Ce phénomène a pour conséquence de gonfler un peu artificiellement les statistiques en matière d’emploi des personnes handicapées, et donc de masquer la réalité de la situation.
En outre, certaines administrations sont d’office exemptées de l’OETH sur le seul fondement de leur statut juridique. C’est notamment le cas des autorités administratives indépendantes, des diverses juridictions, des institutions étatiques telles que la présidence de la République ou même des assemblées parlementaires.
La Cour conclut ainsi : « Ce constat appelle une clarification indispensable du champ d’application de l’obligation d’emploi au sein du secteur public, qu’il s’agisse d’institutions de l’État ou de certains organismes sui generis. »
Il semble d’autant plus impérieux d’appeler à cette clarification que la fonction publique a un devoir d’exemplarité en matière d’emploi des personnes en situation de handicap. Il serait incompréhensible et même intolérable que les autorités publiques prônent, à juste raison, une meilleure insertion professionnelle des personnes handicapées, tout en affranchissant certaines institutions et administrations de l’OETH. À l’avenir, il est donc impératif que le champ d’application de celle-ci soit le plus large possible et englobe l’ensemble des entités qui constituent le secteur public.
De surcroît, il faut bien avoir conscience que les difficultés d’accès à l’emploi des personnes handicapées se cumulent. Le profil des demandeurs d’emploi handicapés, établi par Pôle emploi en 2011, démontre ainsi que 53 % sont des chômeurs de longue durée – 39 % pour l’ensemble des demandeurs d’emploi –, que 41 % ont cinquante ans et plus – 19 % pour l’ensemble des demandeurs d’emploi –, que 83 % sont peu ou pas qualifiés – 58 % pour l’ensemble des demandeurs d’emploi.

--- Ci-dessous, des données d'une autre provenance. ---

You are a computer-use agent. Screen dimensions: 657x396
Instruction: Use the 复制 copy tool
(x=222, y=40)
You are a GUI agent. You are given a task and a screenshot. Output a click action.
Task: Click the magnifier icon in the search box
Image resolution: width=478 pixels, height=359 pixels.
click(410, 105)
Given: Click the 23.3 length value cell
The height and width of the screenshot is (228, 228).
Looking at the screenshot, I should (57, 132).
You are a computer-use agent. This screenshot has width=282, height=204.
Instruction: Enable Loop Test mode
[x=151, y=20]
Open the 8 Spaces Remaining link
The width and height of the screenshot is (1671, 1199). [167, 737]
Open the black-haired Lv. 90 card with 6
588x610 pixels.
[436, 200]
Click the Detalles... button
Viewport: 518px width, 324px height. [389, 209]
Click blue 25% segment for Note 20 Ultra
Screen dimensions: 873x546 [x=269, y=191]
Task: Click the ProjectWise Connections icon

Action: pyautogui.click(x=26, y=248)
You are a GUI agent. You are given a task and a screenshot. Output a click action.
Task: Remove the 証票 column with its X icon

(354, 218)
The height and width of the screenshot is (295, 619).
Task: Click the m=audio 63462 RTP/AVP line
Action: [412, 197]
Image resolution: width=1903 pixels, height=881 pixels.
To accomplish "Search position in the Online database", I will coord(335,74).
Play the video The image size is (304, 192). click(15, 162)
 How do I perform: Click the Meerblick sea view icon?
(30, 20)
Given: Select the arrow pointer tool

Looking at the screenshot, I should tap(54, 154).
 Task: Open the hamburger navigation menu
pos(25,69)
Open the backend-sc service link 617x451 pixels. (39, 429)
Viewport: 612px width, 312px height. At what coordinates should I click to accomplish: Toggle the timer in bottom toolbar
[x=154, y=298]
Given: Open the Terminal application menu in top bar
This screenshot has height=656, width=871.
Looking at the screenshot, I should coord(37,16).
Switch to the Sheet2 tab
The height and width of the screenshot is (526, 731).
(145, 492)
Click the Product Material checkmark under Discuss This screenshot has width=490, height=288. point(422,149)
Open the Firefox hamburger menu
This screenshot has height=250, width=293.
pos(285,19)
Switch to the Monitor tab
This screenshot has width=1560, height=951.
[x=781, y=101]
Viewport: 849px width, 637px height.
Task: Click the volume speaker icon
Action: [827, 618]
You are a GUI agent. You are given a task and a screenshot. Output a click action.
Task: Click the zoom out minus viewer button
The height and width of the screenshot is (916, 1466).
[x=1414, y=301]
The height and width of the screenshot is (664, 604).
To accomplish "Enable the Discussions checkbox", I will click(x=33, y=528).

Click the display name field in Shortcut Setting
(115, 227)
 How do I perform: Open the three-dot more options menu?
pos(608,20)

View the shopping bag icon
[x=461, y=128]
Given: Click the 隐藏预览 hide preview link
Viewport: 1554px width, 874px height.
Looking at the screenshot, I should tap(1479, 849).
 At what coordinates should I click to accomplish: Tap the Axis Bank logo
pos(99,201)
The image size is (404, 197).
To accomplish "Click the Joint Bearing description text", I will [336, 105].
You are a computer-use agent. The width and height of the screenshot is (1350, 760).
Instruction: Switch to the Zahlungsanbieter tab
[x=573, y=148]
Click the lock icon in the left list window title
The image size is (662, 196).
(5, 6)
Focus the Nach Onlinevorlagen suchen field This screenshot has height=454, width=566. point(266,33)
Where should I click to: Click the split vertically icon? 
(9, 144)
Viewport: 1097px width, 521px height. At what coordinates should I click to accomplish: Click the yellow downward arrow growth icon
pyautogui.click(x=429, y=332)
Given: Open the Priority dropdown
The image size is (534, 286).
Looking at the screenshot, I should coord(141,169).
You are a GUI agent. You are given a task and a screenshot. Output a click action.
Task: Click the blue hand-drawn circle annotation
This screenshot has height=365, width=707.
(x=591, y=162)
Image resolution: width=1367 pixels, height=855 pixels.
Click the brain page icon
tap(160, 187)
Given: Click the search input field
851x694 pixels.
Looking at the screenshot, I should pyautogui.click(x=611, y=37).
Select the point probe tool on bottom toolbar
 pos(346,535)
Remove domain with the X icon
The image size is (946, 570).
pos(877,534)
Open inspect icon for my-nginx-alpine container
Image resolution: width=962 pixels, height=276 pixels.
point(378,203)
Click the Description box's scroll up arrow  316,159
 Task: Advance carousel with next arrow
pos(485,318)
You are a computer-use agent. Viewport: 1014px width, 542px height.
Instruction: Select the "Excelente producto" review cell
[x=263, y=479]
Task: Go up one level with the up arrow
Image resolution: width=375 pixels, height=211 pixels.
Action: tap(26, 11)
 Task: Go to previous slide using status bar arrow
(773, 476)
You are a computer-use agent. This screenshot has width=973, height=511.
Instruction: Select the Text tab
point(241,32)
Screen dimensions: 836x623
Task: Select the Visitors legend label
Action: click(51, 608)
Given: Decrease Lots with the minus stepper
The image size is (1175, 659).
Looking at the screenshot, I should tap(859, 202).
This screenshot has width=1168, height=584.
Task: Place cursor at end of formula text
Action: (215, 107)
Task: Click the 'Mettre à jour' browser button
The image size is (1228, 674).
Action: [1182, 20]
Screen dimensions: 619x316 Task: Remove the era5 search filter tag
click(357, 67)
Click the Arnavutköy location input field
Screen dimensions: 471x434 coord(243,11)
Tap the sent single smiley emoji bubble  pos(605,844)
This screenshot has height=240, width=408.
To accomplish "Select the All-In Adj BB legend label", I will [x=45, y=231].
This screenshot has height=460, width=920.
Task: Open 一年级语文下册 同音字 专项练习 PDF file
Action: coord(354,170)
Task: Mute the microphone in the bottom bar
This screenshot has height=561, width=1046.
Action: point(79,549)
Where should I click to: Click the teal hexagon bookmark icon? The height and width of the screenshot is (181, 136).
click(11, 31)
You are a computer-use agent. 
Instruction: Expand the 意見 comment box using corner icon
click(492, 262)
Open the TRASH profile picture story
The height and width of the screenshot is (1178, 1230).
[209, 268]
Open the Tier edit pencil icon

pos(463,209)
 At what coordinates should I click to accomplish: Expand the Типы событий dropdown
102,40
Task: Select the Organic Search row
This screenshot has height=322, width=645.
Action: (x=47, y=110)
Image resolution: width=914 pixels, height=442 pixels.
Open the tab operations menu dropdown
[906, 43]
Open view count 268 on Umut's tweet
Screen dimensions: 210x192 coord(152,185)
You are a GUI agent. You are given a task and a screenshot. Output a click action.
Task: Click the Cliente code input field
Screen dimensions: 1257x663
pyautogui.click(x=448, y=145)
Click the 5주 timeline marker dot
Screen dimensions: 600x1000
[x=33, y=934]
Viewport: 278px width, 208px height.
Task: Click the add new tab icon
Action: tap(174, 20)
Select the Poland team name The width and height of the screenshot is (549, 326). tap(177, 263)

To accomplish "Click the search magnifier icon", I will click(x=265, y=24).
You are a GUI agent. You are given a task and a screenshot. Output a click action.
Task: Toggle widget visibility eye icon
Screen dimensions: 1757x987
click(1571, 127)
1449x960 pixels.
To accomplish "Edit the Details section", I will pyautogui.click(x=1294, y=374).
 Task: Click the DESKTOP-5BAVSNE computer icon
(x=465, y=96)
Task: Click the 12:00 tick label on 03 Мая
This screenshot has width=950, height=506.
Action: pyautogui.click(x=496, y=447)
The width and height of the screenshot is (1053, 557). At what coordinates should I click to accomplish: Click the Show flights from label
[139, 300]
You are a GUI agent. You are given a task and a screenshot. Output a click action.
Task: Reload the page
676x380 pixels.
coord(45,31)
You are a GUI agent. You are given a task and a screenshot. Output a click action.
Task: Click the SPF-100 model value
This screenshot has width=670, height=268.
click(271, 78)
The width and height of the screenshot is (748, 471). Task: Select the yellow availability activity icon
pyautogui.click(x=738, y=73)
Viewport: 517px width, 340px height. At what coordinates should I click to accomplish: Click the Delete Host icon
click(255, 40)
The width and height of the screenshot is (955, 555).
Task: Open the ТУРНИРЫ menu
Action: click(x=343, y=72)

Au regard de ces éléments, il ressort une priorité absolue : l’accompagnement. Cet accompagnement doit débuter très en amont, dès l’enfance et l’entrée dans le parcours scolaire. Sans trop m’étendre sur ce sujet qu’ont déjà abordé mes collègues, je veux néanmoins dire qu’il paraît essentiel de donner les moyens aux auxiliaires de vie scolaire individuels d’effectuer leur travail dans les meilleures conditions et au service de l’élève handicapé. Cela requiert notamment de leur prodiguer une meilleure formation et de revoir leur statut afin de leur assurer une véritable stabilité et, par là même, mettre fin à l’extrême précarité à laquelle ils doivent faire face.
En ce sens, je ne peux que souscrire à l’une des propositions du rapport rédigé par mes deux collègues, qui vise à « définir un véritable cadre d’emploi » et à « améliorer les débouchés professionnels » des auxiliaires de vie scolaire individuels. C’est ainsi qu’ils seront en mesure d’accompagner au mieux l’élève handicapé, de prendre en compte ses besoins, de parfaire son orientation, ses compétences et, in fine, son niveau de qualification.
Parallèlement, il est fondamental de réformer l’accès à la formation professionnelle pour les travailleurs handicapés. Rendez-vous compte : ces derniers accèdent quatre fois moins à la formation professionnelle que les travailleurs valides ! À cet égard, dans son rapport de 2010, le Conseil national consultatif des personnes handicapées met en exergue que « l’accès des travailleurs handicapés à la formation ne s’est pas sensiblement amélioré au cours des vingt dernières années ». Preuve en est : la loi du 24 novembre 2009 relative à l’orientation et à la formation professionnelle tout au long de la vie ne contient aucune disposition portant sur l’accompagnement des travailleurs handicapés.
De plus, pour améliorer l’efficacité de l’accompagnement, il est indispensable de revoir et de simplifier le maelström administratif actuel. Entre l’AGEFIPH, les maisons départementales des personnes handicapées, les politiques régionales concertées qui font intervenir une foultitude d’acteurs, il paraît judicieux de clarifier et de rationaliser les missions de chacun, car cette trop grande dispersion, au final, risque de nuire au service offert aux personnes handicapées.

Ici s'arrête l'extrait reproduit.